Can the Sansa be a contender?

5. Honeycrisp
A popular pick. And its ability to grow in colder climes is admirable. But some real talk: Honeycrisps are sweet and little else. They lack complexity. It's like they're just a bit too eager for you to like them. And have you seen the gargantuan size of some of the apples in stores lately? Too much. Let the masses eat Honeycrisps -- you can do better.

4. Gala
The Gala is easy to eat. We can't speak ill of this good-natured New Zealand import. We just sometimes wish there was a little more going on in there. Must it be happy all the time?

3. Akane
Perhaps not well known, but a noble variety. It has strong parentage -- both the English Worcester Pearmain and that American icon the Jonathan -- brought together in Japan. The Akane is like a life well-lived: sweet, with enough sour to help us appreciate the sugar.

2. Sansa
Sweet with notes of complicating acid. A reassuring firmness. A subtly textured skin that suggests it doesn't really care what you think. Another Japanese import, a product of the Gala and the Akane. It is a reminder that we may all eventually be replaced.

1. McIntosh
An icon. That crimson skin. The pale flesh revealed by a bite. The tart with a touch of sweet that's also somehow old. A candidate to be placed among the items on a space probe in an attempt to convince faraway worlds that a sophisiticated society resides on our remote blue marble. And to think -- it's Canadian.

Comments

Honeycrisp is what an eating apple should be. The big ones are dumb, granted. But the local ones are top notch. Since Honeycrisps often depend on the pollination from other apple varieties to define themselves, you will seldom get the same flavor twice. Not bad for a variety that was almost thrown away from the Minnesota farm it was developed on.

I have to agree with Ace -- Honeycrisps are the BEST!

My favorites, and the ones I eat almost exclusively, are Macoun and Cortland apples from Saratoga Apple in Schuylerville.

I am so spoiled by apples that it is really impossible to choose just one variety over others. Fortunately i grew up working in orchards and know so much that i will recommend. These are dessert apples; the upstart Honey crisp is a very fine early season winner, when that's gone all the Macintosh sports will yield to crisp sweet thou somewhat chewy skin. Absolutely give the Macoun a taste above average sugar and short shelf life, a very tasty crunch, then i think we are in the late season varieties Golden Delicious, Mutsu, Jonagold, Johnathans, Breaburn, Cortland, Winesap, all unique and well suited for the climate here. Serious pie makers try the Golden Delicious, just sprinkle lots of cinnamon with no sugar added. Superb!

Macoun definitely.

Cortland. Even the name is local. They're actually red (sorry honey crisp, but an apple should look like an apple, not like a peach). They're snow white inside. Fragrant and sweet.
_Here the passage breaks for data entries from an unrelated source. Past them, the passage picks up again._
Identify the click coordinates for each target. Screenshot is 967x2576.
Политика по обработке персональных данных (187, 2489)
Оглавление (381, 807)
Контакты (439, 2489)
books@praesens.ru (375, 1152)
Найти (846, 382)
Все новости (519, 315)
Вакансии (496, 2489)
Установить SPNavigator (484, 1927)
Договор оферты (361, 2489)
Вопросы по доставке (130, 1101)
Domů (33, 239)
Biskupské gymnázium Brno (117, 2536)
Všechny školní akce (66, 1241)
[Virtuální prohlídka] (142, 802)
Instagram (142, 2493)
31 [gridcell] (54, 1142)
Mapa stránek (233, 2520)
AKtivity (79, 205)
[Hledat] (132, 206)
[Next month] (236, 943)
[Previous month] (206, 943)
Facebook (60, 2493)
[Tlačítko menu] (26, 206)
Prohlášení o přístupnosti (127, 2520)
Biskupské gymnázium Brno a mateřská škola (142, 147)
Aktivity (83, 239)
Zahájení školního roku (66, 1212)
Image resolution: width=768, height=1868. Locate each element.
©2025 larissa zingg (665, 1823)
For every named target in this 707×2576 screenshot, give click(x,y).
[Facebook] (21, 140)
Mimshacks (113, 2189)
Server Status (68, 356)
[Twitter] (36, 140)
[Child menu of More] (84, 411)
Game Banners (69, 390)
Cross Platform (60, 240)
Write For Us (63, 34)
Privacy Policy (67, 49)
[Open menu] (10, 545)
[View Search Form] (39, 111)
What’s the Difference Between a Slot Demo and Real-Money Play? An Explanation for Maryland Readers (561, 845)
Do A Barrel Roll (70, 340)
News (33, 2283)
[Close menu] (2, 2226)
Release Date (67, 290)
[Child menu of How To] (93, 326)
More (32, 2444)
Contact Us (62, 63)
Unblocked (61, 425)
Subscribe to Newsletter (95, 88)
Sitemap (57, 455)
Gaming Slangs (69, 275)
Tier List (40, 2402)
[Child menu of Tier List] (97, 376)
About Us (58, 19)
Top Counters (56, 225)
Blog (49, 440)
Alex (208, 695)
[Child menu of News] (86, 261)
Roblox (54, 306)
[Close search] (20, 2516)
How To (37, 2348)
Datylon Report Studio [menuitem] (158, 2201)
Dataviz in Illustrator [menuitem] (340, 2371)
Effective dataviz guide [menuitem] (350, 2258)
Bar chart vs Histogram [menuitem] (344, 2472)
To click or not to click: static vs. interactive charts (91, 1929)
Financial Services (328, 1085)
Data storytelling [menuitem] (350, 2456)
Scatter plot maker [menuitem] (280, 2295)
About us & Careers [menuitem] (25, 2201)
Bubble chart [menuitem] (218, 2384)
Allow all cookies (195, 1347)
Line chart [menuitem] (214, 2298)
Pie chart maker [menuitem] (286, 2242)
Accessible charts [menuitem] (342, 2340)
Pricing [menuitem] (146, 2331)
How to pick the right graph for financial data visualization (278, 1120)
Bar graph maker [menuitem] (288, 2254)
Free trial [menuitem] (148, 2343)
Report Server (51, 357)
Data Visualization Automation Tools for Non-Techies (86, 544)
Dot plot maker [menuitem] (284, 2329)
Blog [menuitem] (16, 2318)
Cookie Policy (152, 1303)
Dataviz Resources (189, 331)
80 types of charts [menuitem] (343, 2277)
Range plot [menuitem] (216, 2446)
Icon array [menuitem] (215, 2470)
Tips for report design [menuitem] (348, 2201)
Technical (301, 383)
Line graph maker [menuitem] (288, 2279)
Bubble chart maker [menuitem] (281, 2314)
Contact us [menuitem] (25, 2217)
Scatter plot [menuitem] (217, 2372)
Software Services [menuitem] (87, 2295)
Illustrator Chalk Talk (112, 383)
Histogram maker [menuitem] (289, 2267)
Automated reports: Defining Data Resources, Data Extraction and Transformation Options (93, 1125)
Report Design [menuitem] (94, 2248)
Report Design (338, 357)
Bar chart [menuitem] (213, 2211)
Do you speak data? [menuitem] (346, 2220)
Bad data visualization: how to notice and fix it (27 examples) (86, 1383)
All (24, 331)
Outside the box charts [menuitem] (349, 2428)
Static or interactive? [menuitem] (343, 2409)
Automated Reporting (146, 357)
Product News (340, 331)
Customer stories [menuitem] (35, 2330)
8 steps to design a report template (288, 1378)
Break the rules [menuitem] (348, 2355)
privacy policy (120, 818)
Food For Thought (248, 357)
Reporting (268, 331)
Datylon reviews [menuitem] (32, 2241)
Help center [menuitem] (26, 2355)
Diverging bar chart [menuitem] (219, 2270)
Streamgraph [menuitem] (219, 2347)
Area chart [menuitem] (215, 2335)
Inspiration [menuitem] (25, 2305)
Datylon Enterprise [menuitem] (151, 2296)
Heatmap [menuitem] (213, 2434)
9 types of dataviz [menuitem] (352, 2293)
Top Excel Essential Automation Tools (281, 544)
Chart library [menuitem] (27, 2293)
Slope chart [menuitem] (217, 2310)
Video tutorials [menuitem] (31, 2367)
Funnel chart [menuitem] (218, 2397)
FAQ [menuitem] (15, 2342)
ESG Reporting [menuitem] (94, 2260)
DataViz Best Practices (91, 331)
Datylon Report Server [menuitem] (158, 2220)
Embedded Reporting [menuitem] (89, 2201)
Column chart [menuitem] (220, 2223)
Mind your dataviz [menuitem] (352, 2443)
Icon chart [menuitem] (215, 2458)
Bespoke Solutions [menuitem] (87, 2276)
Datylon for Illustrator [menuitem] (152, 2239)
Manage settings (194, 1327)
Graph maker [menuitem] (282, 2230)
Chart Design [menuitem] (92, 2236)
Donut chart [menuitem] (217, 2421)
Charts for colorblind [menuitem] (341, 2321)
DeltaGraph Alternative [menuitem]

There are extraordinary biodynamic and local apples at the Co-op right now. I forget the particular variety. Not pretty, certainly not bred for shelf-life or for presentation, but man are they delicious!

Whatever happened to the poor Empires? (I know, bad season last year.)

As a cross between the McIntosh (which I never cared for) and the Red Delicious, it's sweet and tart at the same time, and plenty crisp. Hope they'll be back soon!

Golden Delicious are under-appreciated. If you can forget that they are not red, or even golden, you'll find them to be a pleasant but not-too-sweet variety. And for me, the biggest nitpick I have with apples, is the chewiness of the skin. These are easy to bite into and won't get any stuck in your teeth.

Combo of MacIntosh and Cortland for pies. Nothing better.

The local teens behind the counter at Indian Ladder farms a few weekends back told me that Ginger Golds were the "best eatin' apple hands down." They gave me one on the house. And they were right.